Marguerite Duras goza de un gran éxito, y entre la correspondencia de sus admiradores hay un hombre, Yann, que le escribe unas cartas que ella contesta sin mandar. El territorio literario está preparado, Marguerite siente que está escribiendo a un hombre: lo está creando para sí. Tienen oportunidad de conocerse y se conocen, se gustan: se pasan toda una noche encerrados en una habitación, a oscuras, hablando y hablando. Yann la admira, la admira de un modo que a Marguerite la salva de su propio olvido. Ese embeleso le devuelve a la realidad de la que provenía: una mujer que se tiene en gran estima y exige a los demás que la tengan en la misma. Pero algo no está previsto para la niña del deseo: Yann Andréa es homosexual. Adora a Marguerite, pero no la desea. No puede darle placer. Aun así, frente a ese amor que no pueden vivir, para el que la escritora no está preparada únicamente porque es una mujer, Yann será su último amor, el que permanecerá a su lado hasta el final. La incapacidad para tener un amor completo atormenta a Marguerite, que a menudo es cruel con Yann del mismo modo que lo era su hermano con ella, o su madre: ejerce un poder sobre él, que se siente bien en su sumisión. Yann no desea a las mujeres pero ella no es una mujer cualquiera: es Marguerite Duras. Aguanta los embistes, aguanta el alcoholismo, aguanta un coma que dura meses, aguanta el carácter excesivo, aguanta ir contra su propia naturaleza. Se abandona a Marguerite porque no ve otro modo de seguir adelante. Pero para entonces Duras es ya una mujer con problemas con la bebida, con cirrosis, con hospitales, con un descontrolado ego. Yann va y viene, desaparece incluso semanas, vuelve. Se queda. Estará con ella hasta el final, transcribiendo sus últimas frases en lo que para muchos fue un agonizar en directo, impúdico. Propio de la escritora, que está enamorada de sí misma, de su escritura, de Yann porque ella lo creó.
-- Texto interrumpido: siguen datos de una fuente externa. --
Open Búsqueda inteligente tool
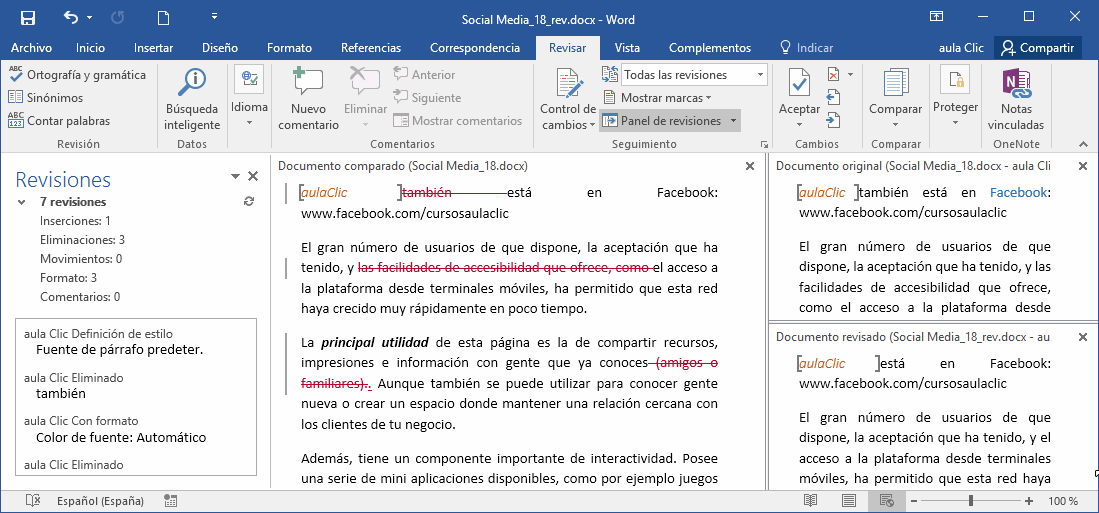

Marguerite Duras fue apasionada, excesiva. Desde la niña que hacía frente a la madre y al hermano, pasando por la convivencia con dos hombres de los que no quería prescindir, pasando por el alcohol y finalmente por el amor con un homosexual, Marguerite Duras era un ser extraordinario al que se amó y odió por igual. Y aun así, a pesar de ser un personaje a tiempo completo, a pesar de su tiranía, de todo lo que encierra lo durasiano, a pesar de todo, señorita Donnadieu, niña del deseo, ojos pintados, Marguerite, me gustaría que estuviera usted viva.
Interesante vida la de Duras. Buen artículo.
Excelente artículo! Me encantó conocer a esta gran escritora!